WORK REQUEST: Please copy every line of the data in which the string "tool" appears.

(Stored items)
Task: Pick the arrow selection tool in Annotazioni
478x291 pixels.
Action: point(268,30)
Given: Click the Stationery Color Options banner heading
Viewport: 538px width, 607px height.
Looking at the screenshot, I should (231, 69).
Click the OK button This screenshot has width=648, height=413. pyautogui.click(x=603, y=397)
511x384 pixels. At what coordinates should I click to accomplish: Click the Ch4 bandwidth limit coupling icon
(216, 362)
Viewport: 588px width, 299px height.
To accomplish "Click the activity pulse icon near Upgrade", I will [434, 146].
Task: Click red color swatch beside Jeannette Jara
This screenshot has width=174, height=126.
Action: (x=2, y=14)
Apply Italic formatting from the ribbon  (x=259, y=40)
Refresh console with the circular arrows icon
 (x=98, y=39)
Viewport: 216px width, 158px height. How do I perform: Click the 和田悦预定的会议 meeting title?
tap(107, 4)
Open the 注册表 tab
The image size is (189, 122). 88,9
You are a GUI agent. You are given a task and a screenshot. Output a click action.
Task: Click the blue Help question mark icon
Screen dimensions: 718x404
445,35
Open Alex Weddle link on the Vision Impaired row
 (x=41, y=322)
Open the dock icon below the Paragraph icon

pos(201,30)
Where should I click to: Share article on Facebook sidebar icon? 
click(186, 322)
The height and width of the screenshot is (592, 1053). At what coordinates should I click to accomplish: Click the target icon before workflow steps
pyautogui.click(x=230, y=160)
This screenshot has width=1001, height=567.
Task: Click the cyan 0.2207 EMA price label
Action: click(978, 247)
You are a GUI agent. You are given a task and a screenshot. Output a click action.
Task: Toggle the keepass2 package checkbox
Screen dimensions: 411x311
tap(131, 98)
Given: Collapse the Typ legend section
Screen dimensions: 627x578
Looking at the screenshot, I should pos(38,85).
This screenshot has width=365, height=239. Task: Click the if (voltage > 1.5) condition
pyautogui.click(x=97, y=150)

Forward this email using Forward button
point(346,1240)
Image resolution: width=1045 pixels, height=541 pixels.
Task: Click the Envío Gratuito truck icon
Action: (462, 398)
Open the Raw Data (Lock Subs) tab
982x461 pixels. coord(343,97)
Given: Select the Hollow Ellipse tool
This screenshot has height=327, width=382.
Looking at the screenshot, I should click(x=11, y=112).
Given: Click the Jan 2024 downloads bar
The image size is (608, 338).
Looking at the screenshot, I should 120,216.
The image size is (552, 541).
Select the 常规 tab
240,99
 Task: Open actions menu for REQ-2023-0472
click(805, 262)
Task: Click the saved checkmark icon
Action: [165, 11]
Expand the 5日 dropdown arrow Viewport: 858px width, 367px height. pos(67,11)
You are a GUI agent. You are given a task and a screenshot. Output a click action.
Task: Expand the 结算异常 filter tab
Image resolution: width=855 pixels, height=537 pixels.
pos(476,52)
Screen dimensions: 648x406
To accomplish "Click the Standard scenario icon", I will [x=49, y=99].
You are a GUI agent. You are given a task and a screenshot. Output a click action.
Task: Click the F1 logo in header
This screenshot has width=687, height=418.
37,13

OUTPUT OF THE EXERCISE:
Task: Pick the arrow selection tool in Annotazioni
Given: Select the Hollow Ellipse tool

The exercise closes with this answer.